-- Consigne A --
Résumez en deux phrases la critique de la pièce Quand viendra la vague.
-- Consigne B --
Recopiez le passage de la critique compris entre « Dès que nous » et « vers l’apocalypse ? » inclus, en substituant « canots de sauvetage » à « gilets de sauvetage ».

Quand viendra la vague : Une dystopie zeniteriesque et onirique d’une fin proche – Théâtre de Belleville (Paris)
Dès que nous nous asseyons dans la salle envahie par la fumée, une annonce est passée : nous allons devoir nous partager deux gilets de sauvetage pour environ 100 personnes (car oui la salle est déjà pleine pour la troisième date !). Va-t-on se battre ou se résigner à une lente agonie vers l’apocalypse ?
Ces questionnements occupent Alice Zeniter et ses personnages tout au long de la pièce. Zeniter se distingue comme analyste des débuts, traitant de ses propres origines avec L’art de perdre (qui lui avait valu le Prix Goncourt des lycéens 2017) ou le récent Frapper l’épopée en 2024 qui met en scène une jeune femme revenant sur les lieux de ses origines Kanaks. Mais aussi d’une certaine fin, celle de notre condition humaine avec les degrés et les eaux qui montent.
Le décor est planté, la catastrophe climatique est ici devant nos yeux. Au sommet du Monte Cinto, point culminant de la Corse, Mateo fixe le ciel depuis le toit en tôle de l’ancienne bergerie de son aïeul. Letizia tente de trouver le sommeil, de grapiller quelques minutes loin de l’angoisse de l’inconnu. Iels observent et attendent désemparés la montée des eaux qui submergent villes, champs et vaches.
La radio l’affirme : la vague arrive et emportera tout. Mateo craint pour son couple, seul radeau auquel il se rattache. Est-ce le moment de faire des enfants ? Leti va-t-elle se barrer à l’approche de la fin pour se réfugier avec d’autres hommes ? La vague va-t-elle emporter le couple aussi ? Le débordement n’est pas que climatique, il est aussi intérieur puisqu’il est temps pour les deux de confronter deux visions du monde, deux systèmes de valeurs assez opposés comme une sorte de bilan comptable.
Quand iels réalisent la liste des personnes qu’ils pourraient, le clash arrive : Letizia veut accueillir tout le monde face à un Matteo revanchard priant ceux.celles qui ont accéléré cette catastrophe d’y passer les premiers.

-- Données --
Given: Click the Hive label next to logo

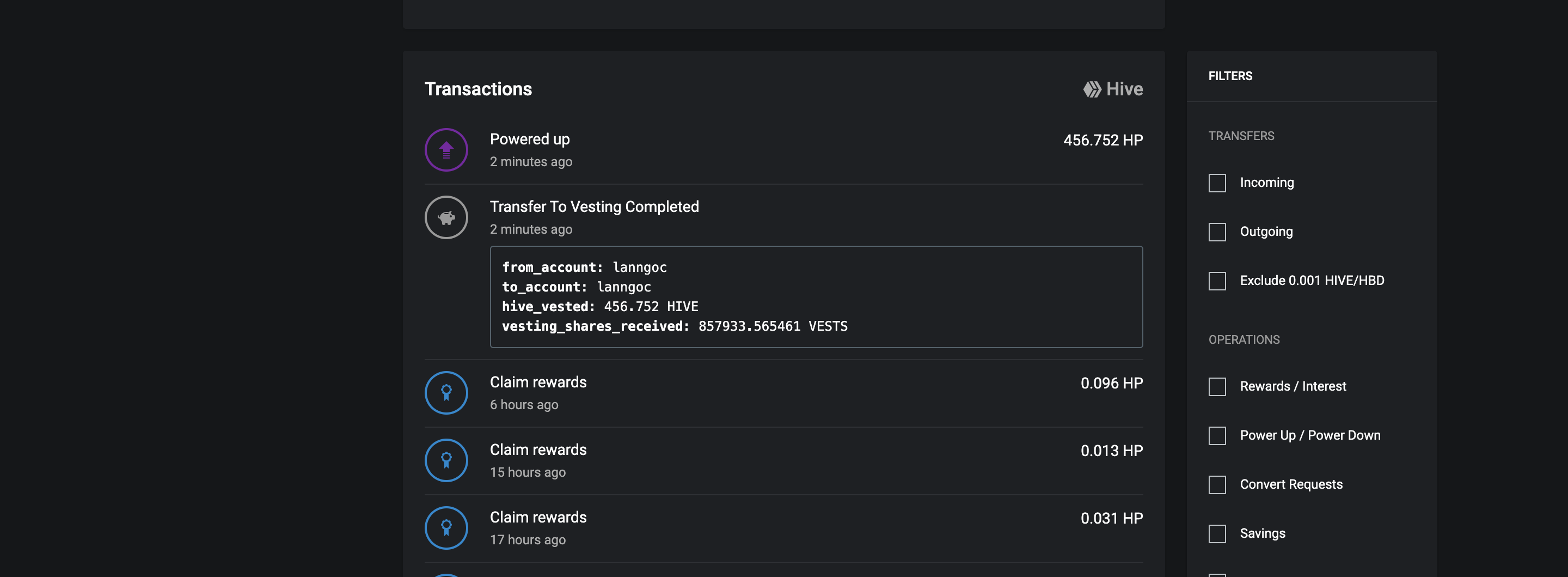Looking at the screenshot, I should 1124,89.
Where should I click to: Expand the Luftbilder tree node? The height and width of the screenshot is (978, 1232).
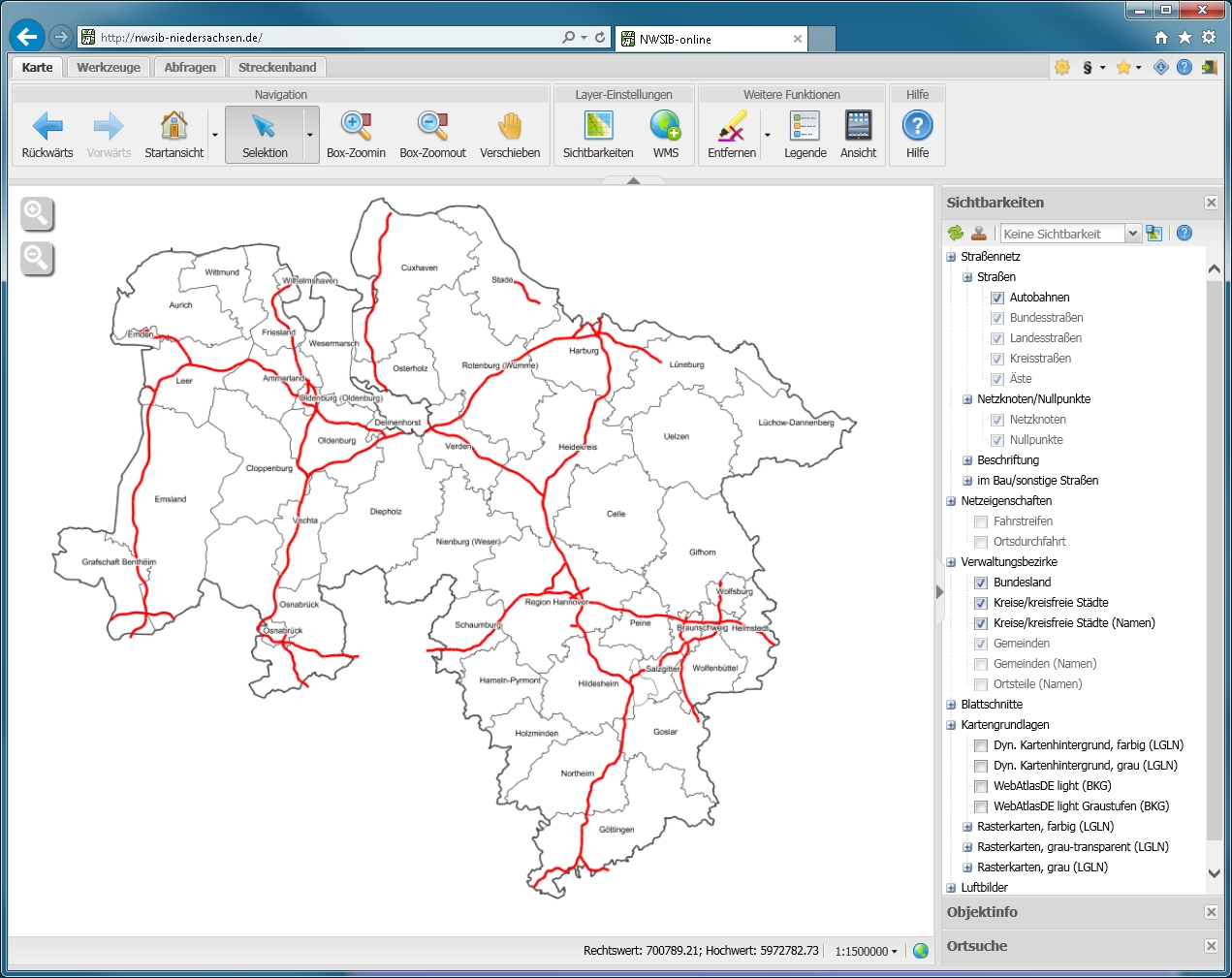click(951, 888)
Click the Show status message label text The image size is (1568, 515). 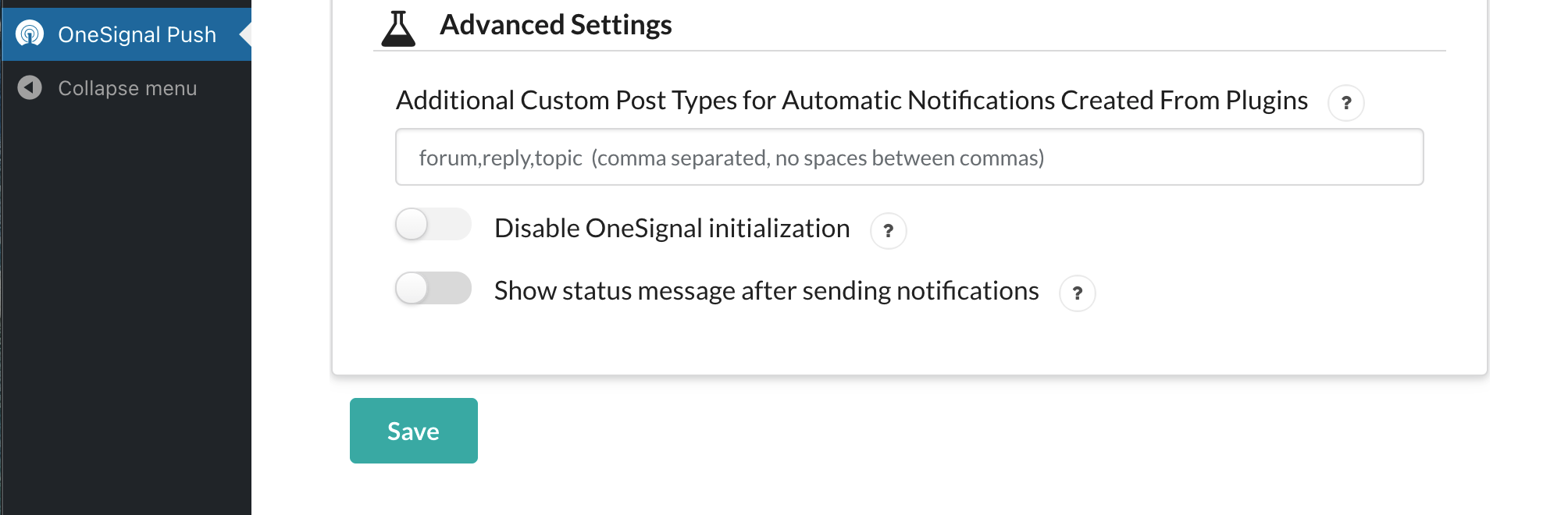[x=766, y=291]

-- Réponse complète A --
Dans la pièce d'Alice Zeniter, Mateo et Letizia se trouvent au sommet du Monte Cinto, en Corse, et attendent désemparés la montée des eaux, tandis que la radio annonce que la vague emportera tout. Face à cette fin, le couple confronte deux visions du monde opposées : Letizia veut accueillir tout le monde, alors que Mateo souhaite que ceux qui ont accéléré la catastrophe y passent les premiers.

-- Réponse complète B --
Dès que nous nous asseyons dans la salle envahie par la fumée, une annonce est passée : nous allons devoir nous partager deux canots de sauvetage pour environ 100 personnes (car oui la salle est déjà pleine pour la troisième date !). Va-t-on se battre ou se résigner à une lente agonie vers l’apocalypse ?